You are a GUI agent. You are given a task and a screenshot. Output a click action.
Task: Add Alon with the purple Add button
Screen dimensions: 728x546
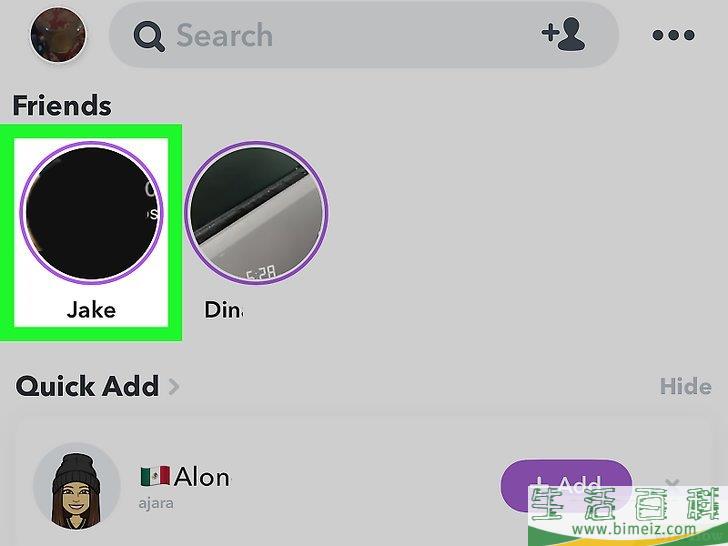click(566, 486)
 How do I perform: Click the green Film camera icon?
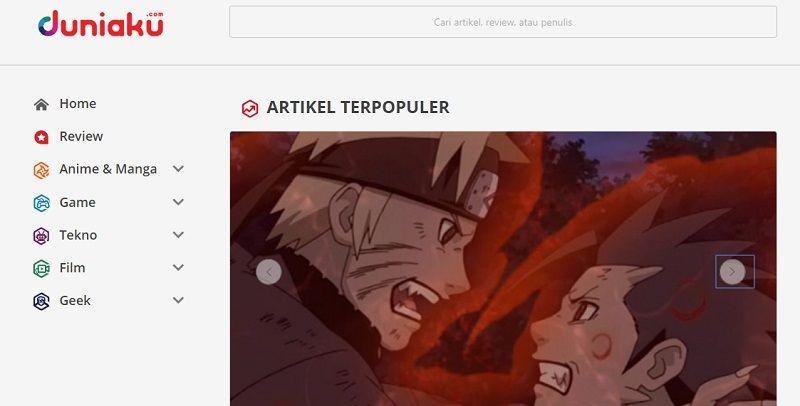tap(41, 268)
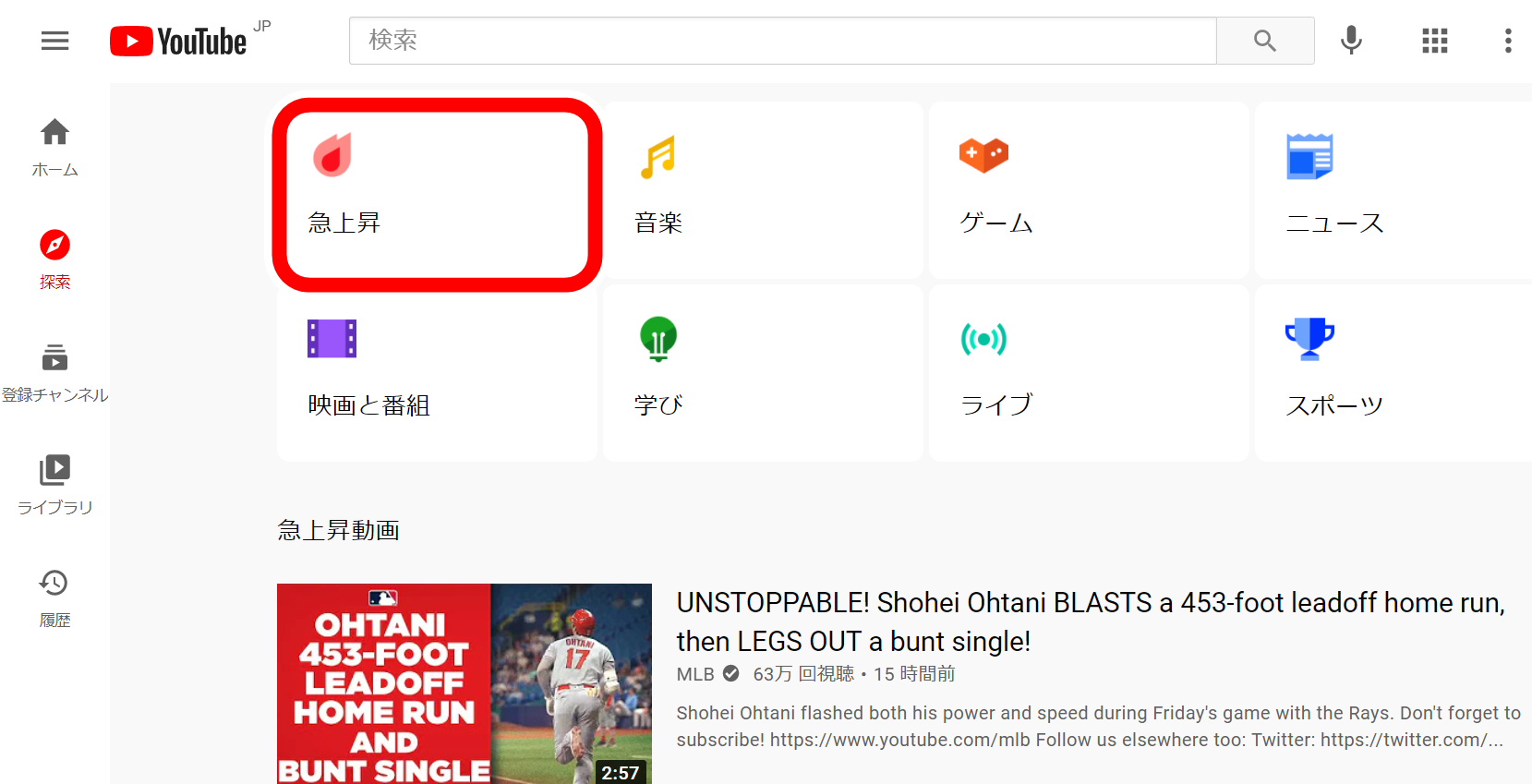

_Problem to solve_
The whole listing, minus its images, should be repeated exactly.

_Your response_
You are a GUI agent. You are given a task and a screenshot. Output a click action.
Task: Add Alon with the purple Add button
Screen dimensions: 728x546
click(566, 486)
 How do I perform: Click the green Film camera icon?
tap(41, 268)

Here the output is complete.